The IP header contains the IP address of the Layer 3 tunnel interface module at the opposite end of the Layer 3 tunnel, and the Layer 3 tunnel identifier is provided with a checksum field and a key field, and the checksum field and the key field must be Set to 1.

The checksum domain is used to calculate the checksum for the third-layer tunnel identifier and the Ethernet packet data, and the key value uniquely indicating the third-layer tunnel is set in the described key domain, and the key value is used for Uniquely determine the sequence number of the virtual switch bound to the tunnel and the port sequence number of the virtual switch.

The key domain can carry verification information used for verification during the processing of the layer-3 tunnel interface module, so as to prevent external attacks on the virtual private local area network segment.

The feature of the system of the present invention is to add a new function interface module in the original virtual exchange system: a three-layer tunnel interface module, thereby expanding the networking capability of the original virtual exchange system, so that the expanded virtual exchange system can be used in ATM, Ethernet and Provide virtual private LAN segment services under various types of IP communication network environments, which enhances the networking capabilities and application scope of virtual switches.

The method of the present invention is characterized in that layer-3 tunnels are created between the virtual switches, so that the virtual switches on the different network devices can forward Ethernet packets across the wide area network, and a method for establishing a virtual private local area network segment in the wide area network by using the virtual switches is provided. The method has little impact on the original virtual switch system, so that the virtual switch system has strong scalability. The invention can be applied to access server equipment, edge service routers and other equipment in the field of data communication, and has good application prospects.

Description of drawings

FIG. 1 is a schematic structural diagram of a virtual switch system providing virtual local area network segment services according to the present invention.

Fig. 2 is a schematic diagram of the data message format of the transmission of Ethernet packets utilizing the IP protocol in the present invention.

Fig. 3 is a schematic diagram of the form of the GRE tunnel header in the Ethernet packet used by the present invention in Fig. 2 .

Fig. 4 is a schematic diagram of an application networking of an embodiment of the system of the present invention.

Detailed ways

Referring to the expanded virtual switch system structure diagram of the present invention shown in Fig. 1, the present invention is a kind of virtual switch system providing virtual local area network segment (VPLS) service, and it is in the ATM interface module 1, Ethernet of existing virtual switch On the basis of the interface module 2 and the Ethernet switch module 3, a layer-3 tunnel interface module 4 connected to the Ethernet switch module 3 and which completes layer-3 tunnel protocol processing is added.

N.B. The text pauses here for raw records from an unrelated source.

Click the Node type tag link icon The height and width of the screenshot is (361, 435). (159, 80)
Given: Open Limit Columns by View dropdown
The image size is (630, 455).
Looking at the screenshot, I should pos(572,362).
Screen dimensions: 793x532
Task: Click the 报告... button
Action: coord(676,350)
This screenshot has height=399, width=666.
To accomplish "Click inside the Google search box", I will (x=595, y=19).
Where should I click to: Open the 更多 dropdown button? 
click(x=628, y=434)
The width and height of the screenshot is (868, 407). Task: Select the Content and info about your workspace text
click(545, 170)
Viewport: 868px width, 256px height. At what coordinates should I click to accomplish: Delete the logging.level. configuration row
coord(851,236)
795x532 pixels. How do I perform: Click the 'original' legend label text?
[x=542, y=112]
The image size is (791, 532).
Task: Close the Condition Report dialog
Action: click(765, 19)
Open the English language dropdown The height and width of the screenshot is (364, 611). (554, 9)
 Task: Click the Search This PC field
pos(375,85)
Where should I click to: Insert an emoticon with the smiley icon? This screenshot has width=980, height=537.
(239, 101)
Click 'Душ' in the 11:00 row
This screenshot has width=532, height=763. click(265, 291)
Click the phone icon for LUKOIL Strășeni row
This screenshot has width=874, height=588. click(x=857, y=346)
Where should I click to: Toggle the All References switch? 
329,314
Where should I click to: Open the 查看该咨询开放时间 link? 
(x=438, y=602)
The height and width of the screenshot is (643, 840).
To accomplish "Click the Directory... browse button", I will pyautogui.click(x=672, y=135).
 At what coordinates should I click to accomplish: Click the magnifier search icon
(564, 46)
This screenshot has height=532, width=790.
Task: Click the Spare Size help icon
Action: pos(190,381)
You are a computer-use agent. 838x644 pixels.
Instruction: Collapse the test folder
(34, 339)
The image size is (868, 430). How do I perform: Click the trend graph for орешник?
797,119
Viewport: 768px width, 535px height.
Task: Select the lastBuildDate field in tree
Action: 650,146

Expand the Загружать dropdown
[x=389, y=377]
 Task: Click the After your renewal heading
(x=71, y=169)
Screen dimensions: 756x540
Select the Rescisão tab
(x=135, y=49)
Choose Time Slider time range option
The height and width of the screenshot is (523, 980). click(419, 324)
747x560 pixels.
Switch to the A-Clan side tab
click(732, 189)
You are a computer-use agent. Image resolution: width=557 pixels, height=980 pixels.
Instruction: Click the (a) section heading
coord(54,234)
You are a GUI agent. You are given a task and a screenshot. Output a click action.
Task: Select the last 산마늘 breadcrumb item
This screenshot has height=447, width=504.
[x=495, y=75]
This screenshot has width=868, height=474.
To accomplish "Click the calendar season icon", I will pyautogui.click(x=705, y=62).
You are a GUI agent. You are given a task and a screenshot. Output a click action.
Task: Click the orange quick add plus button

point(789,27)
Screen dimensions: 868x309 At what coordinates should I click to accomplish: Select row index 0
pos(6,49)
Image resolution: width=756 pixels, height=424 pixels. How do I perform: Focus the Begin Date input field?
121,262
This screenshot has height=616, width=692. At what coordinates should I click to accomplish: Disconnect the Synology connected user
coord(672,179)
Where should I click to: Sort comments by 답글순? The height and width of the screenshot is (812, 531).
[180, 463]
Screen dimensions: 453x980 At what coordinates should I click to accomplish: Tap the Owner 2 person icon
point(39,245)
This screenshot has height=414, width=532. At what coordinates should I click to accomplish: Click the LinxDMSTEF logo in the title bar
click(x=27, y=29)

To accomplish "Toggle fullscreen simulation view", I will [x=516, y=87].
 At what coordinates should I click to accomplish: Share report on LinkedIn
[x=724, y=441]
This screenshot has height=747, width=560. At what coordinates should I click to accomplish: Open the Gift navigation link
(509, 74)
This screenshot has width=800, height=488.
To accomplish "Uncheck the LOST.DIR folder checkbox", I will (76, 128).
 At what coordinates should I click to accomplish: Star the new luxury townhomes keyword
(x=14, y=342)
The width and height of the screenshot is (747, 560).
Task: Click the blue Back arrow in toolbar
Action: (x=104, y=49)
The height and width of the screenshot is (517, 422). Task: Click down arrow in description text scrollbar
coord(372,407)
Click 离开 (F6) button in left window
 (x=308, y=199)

Among them, the ATM interface module 1 is used to process the 1483B protocol: when data is input, the 1483B encapsulation of the input data is removed to take out the Ethernet packet, and the Ethernet packet is handed over to the Ethernet switching module for exchange; when the Ethernet packet is output, 1483B is added to the Ethernet packet Encapsulated, and then sent out by the ATM interface. The Ethernet interface module 2 is used to process the 802.Q specification: when data is input, the 802.Q encapsulation of the input data is removed to take out the Ethernet packet, and the Ethernet packet is handed over to the Ethernet switching module for switching; when the Ethernet packet is output, the Ethernet The packet adds 802.Q encapsulation and is sent out by the Ethernet interface. The layer-3 tunnel interface module 4 completes the processing of the layer-3 tunnel protocol. The layer-3 tunnel interface module 4 is provided with and maintains a layer-3 tunnel encapsulation table and a key (key)-virtual switch port binding table, and the layer-3 tunnel encapsulation table stores the key (key) value of the tunnel local end, the tunnel The IP address of the peer end and the key (key) value of the tunnel peer end. Key (key)-the virtual switch port binding table stores the key (key) value of the local end of the Layer 3 tunnel, as well as the serial number of the virtual switch and the serial number of the virtual switch port bound to it; There is a one-to-one correspondence between the value of the key (key) and the serial number of the virtual switch bound to it and the serial number of its port. The three-layer tunnel interface module 4 terminates the third-layer tunnel protocol for the input data, takes out the Ethernet packet transmitted by the tunnel, and sends it to the Ethernet switch module for switching; when there is an ether packet to be output from the three-layer tunnel interface , which performs tunnel encapsulation on the Ethernet packet, and then delivers it to the IP forwarding module for forwarding.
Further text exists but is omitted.